歩留まり計算ツール

投入量と良品数を入れるだけで、歩留まり率と不良率を計算します。 「目標の数を作るには何個投入すればいいか」の逆算、複数工程をまとめた通し歩留まりにも対応。
登録不要・無料で、入力内容はどこにも送信されません。

1. 歩留まり率を計算する
工程に入れた量(材料・仕掛品)
合格として出てきた量
1単位あたりの円。入れるとロス金額が出ます
2. 必要な投入量を逆算する

「1000個ほしい。歩留まりが95%なら、何個投入すればいいか」を出します。

3. 複数工程の通し歩留まり

工程がいくつも続くとき、全体で最終的に何%残るかを計算します。 各工程で何を何個投入するかも一覧で出ます。

歩留まりとは

歩留まり(ぶどまり)とは、投入した量のうち、良品として使えた割合のことです。 1000個ぶんの材料を流して950個が合格なら、歩留まりは95%になります。

計算式はこうです。

歩留まり率(%) = 良品量 ÷ 投入量 × 100

残りの5%は不良や端材で失われた分で、これをロスと呼びます。 歩留まりが1%上がるだけで、材料費も工数も減り、同じ設備でつくれる数が増えます。 製造現場で最も見られている数字のひとつです。

「必要投入量の逆算」が現場で効く理由

実際の現場でよく困るのは、歩留まりを出すことより逆算の方です。

「1000個の注文が来た。うちの歩留まりは95%。何個ぶん材料を用意すればいいか」—— このとき 1000 × 1.05 と計算してしまうと足りません。正しくは 1000 ÷ 0.95 で、約1053個です。 割合の計算は掛けるのか割るのかを間違えやすく、この差が材料の欠品や余りにつながります。
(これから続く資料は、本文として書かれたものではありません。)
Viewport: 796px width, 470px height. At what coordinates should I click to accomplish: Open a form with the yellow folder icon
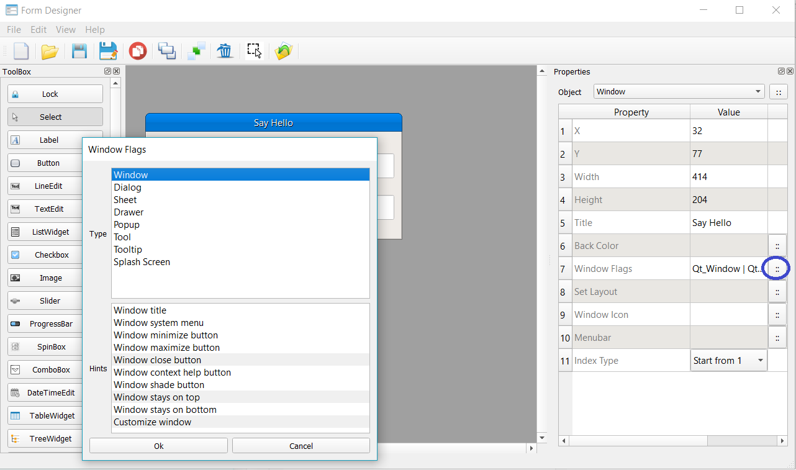[50, 51]
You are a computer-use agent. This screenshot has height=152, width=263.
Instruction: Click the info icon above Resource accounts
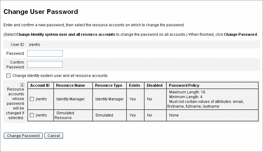pyautogui.click(x=22, y=85)
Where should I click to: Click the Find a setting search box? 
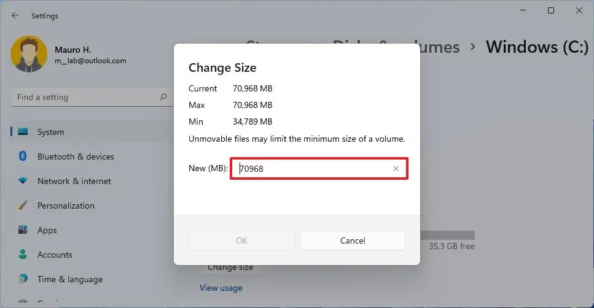pos(86,97)
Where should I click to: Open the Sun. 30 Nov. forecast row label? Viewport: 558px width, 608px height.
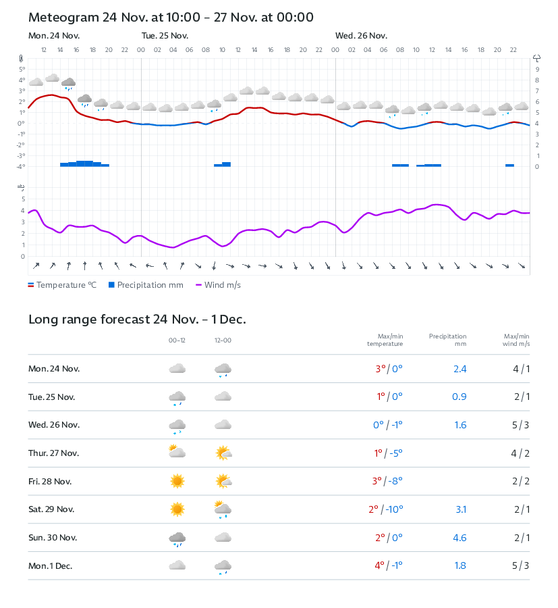(53, 538)
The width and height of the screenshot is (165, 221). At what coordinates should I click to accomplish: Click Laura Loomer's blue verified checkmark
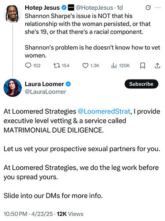pos(68,84)
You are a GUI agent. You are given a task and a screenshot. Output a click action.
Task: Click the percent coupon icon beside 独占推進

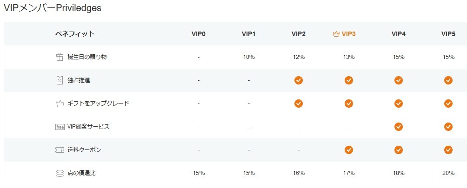tap(60, 80)
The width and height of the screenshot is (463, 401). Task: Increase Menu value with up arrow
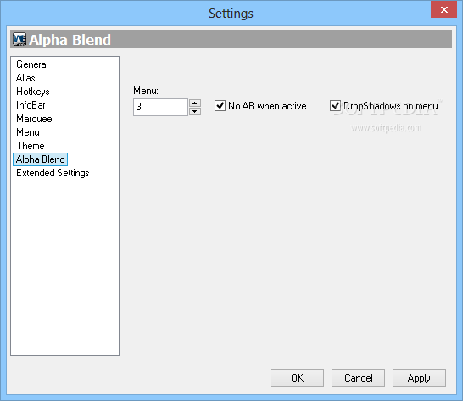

必要投入量 = ほしい良品量 ÷ (歩留まり率 ÷ 100)

このツールでは端数を切り上げて表示します。材料は割り切れない数では用意できないためです。

通し歩留まりは「足し算」ではなく「掛け算」

工程が複数あるとき、全体の歩留まりは各工程の歩留まりを掛け合わせた値になります。 足したり平均を取ったりするのは誤りです。

たとえば、成形95%・加工98%・検査99% の3工程があるとします。

0.95 × 0.98 × 0.99 = 0.9217 → 通し歩留まり 92.17%

ひとつひとつは高く見えても、掛け合わせると思ったより落ちます。 工程が増えるほど、この落ち込みは大きくなります。 どの工程を改善すれば全体が一番良くなるかを見るときは、必ずこの通し歩留まりで比べてください。

歩留まりと原単位の関係

原単位とは、製品を1つ作るのに実際どれだけの材料を使ったかという量のことです。 歩留まりとは裏返しの関係にあります。

原単位 = 投入量 ÷ 良品量 = 1 ÷ (歩留まり率 ÷ 100)

歩留まり95%なら、原単位は 1 ÷ 0.95 = 約1.053。 製品1個あたり1.053個ぶんの材料を使っている、という意味です。 このツールでは計算結果に原単位も併せて表示します。

よくある質問

歩留まりと良品率、直行率は同じものですか

近い言葉ですが、現場によって使い分けがあります。一般に良品率は検査に合格した割合、 直行率は手直しをせず一度で合格した割合を指すことが多いです。 歩留まりは材料や仕掛品の量を基準に見るのが本来の意味ですが、 実務では良品率とほぼ同じ意味で使われることもあります。 社内でどの定義を使っているか、一度そろえておくと数字の議論がぶれません。

手直しして合格した分は良品に入れますか

目的によって変わります。材料をどれだけ有効に使えたかを見たいなら、手直し品も良品に入れます。 工程が一発で決まっているかを見たいなら、手直し品は除いて計算してください(これが直行率です)。 大事なのは、月ごとに定義を変えないことです。定義が揺れると改善したかどうかが判断できません。

歩留まりが100%を超えることはありますか

通常はありません。100%を超える場合は、投入量に数えていない材料が混ざっているか、 単位の取り違え(kgと個など)が起きている可能性があります。 このツールでは100%を超える入力があった場合に注意を表示します。

入力した数値はどこかに送信されますか

送信されません。このツールはすべてブラウザの中だけで動いており、 生産量や単価といった数字が外に出ることはありません。

計算結果を保存したり印刷したりできますか

ブラウザの印刷機能(Ctrl+P)でそのまま印刷できます。印刷時は説明文が省かれ、計算結果だけが出ます。